* [Yapılacak çalışmalar]:
a - Şenler ve Şenlikoğlu hakkındaki metinde "Şule Yüksel Şenler’in bıraktığı" sözlerinin geçtiği yerden başlayıp "paylaşma dönemine geçmişlerdir." sözlerinden sonra biten kısmı harfiyen aktarır mısınız?
b - Aşağıdaki satırlardan "You are a computer-use" ifadesini içeren satırdan başlayıp "Instruction: Sort by Доля в компании" ifadesini içeren satırdan sonra duran kısmı, boş satırları atlayarak numaralı liste hâlinde yeniden yazar mısınız?

İslamcı kesimde kadın yazar denilince akla ilk önce Şule Yüksel Şenler gelir. Bu, yazılan eserlerin yanında biraz da yaş ve dönemle ilgilidir. Zira ilkler unutulmaz.
Şule Yüksel Şenler’in bıraktığı yerden devam eden diğer bir yazarımız da Emine Şenlikoğlu’dur. Evet yanlış okumadınız, Şenlikoğlu, Şenler’in bayrağı bıraktığı / devrettiği yerden almış ve yaklaşık yirmi yıl taşımıştır.
Her iki kalemin hidayet öyküsü vardır ve bu öyküler birbirine benzer. Yani gayriislami olarak isimlendirdikleri bir dönem yaşamıştır iki yazar da. Sonra hidayet ve bir bilgilenme ve o bilgiyi paylaşma dönemine geçmişlerdir.
Şule Yüksel Şenler’in hakkını yememek için söylemeliyiz. Onu günümüze kadar getiren; ilk kadın yazarımız, gazetecimiz, konferansçımız, hapse girenimiz olması değildir. El-hak Emine Şenlikoğlu da yayıncılık yapmıştır, konferanslara gitmiştir, mahkum olmuş, hapis yatmıştır ama Şenler, kendisini kitlelere kolaylıkla ulaştıran bir gazete ile atılmıştır mücadele sahasına. Hem de döneminin iyi yazarları ve Anadolu’ya ulaşan bir gazete ile. İşte aradaki fark da buradan doğar. Şenler daha edebîdir ve bu edebîlik, onu, roman yolu ile sinemaya, sinema da kitlere, sadece Müslüman kitleye değil onun dışındaki kitlelere de taşımıştır. Edebiyat ne işe yarar diyorlar bir de. Hemen belirtelim ki Şenler’in benimsenmesi, eserlerinin yaygınlaşması ve edebiliği genel edebiyat/estetik seviye ile ilgili değildir; Şenlikoğlu’na kıyasla söylenmiştir bu söz. Zaten Şenler’in de Şenlikoğlu’nun da çıkış amacı edebi(yat)lik değildir, “edeb”îliktir. Her iki yazarımız da İslami bir dönüşüm, bir şuurlanma dönemi yaşamış, bu geçişin heyecanını olanca gücü ile hem duymuş hem duyurmuştur. Bu yeter ve yetmiştir de.
Bazı kimseler (okuyucular) için edebilik gerekmez zaten. Onlar bire bir yaşanmışlığı, cesareti, bedeli esas alır. Doğrusu Şenler’in de Şenlikoğlu’nun da yazdıklarında bunlar fazlasıyla vardır.

* [Gösterilen satırlar]:
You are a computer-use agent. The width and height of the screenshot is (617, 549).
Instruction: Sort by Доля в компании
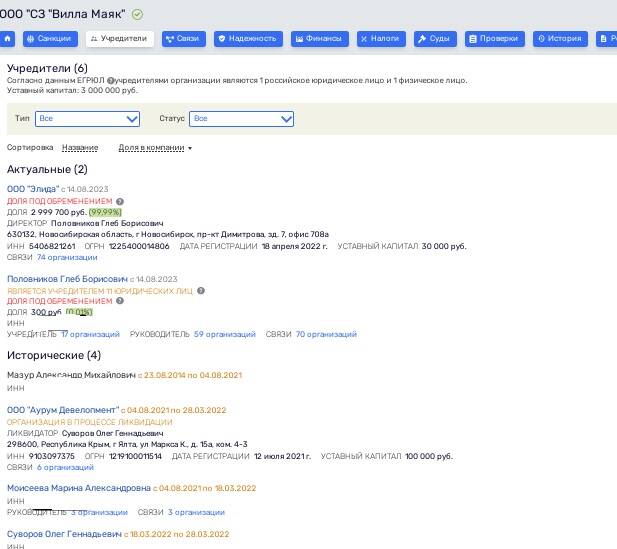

...

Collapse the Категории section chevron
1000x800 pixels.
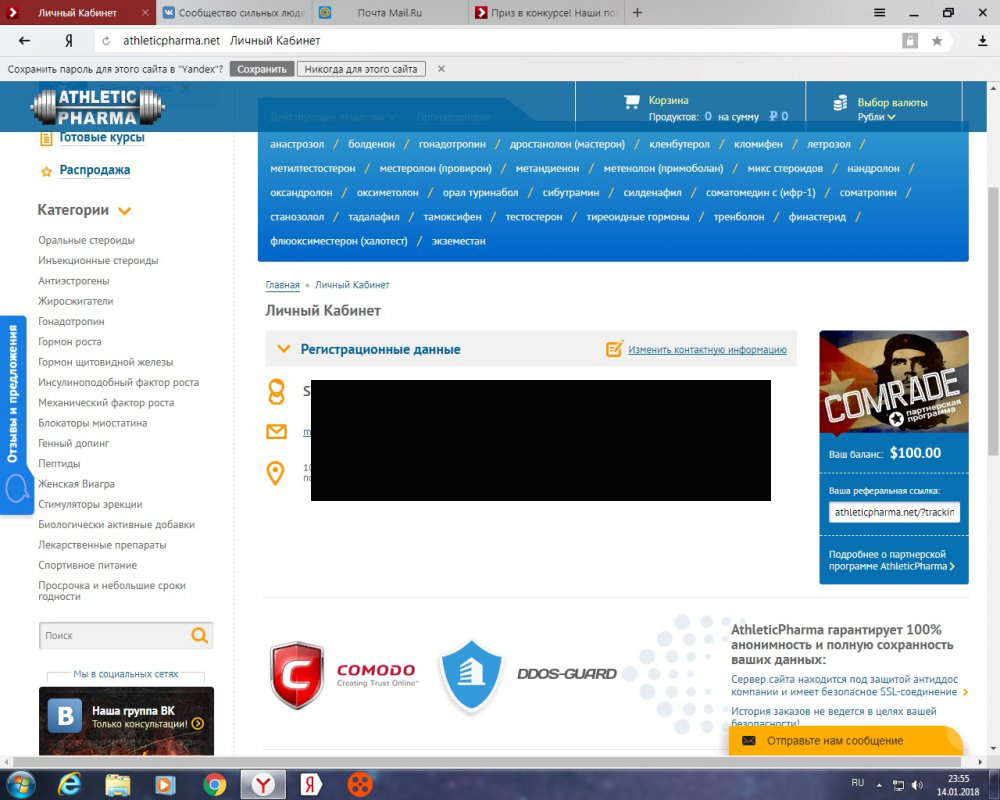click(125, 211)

---

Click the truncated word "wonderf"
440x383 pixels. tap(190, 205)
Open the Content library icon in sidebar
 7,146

* [Alıştırma çözümleri]:
a -
Şule Yüksel Şenler’in bıraktığı yerden devam eden diğer bir yazarımız da Emine Şenlikoğlu’dur. Evet yanlış okumadınız, Şenlikoğlu, Şenler’in bayrağı bıraktığı / devrettiği yerden almış ve yaklaşık yirmi yıl taşımıştır.
Her iki kalemin hidayet öyküsü vardır ve bu öyküler birbirine benzer. Yani gayriislami olarak isimlendirdikleri bir dönem yaşamıştır iki yazar da. Sonra hidayet ve bir bilgilenme ve o bilgiyi paylaşma dönemine geçmişlerdir.

b -
1. You are a computer-use agent. The width and height of the screenshot is (617, 549).
2. Instruction: Sort by Доля в компании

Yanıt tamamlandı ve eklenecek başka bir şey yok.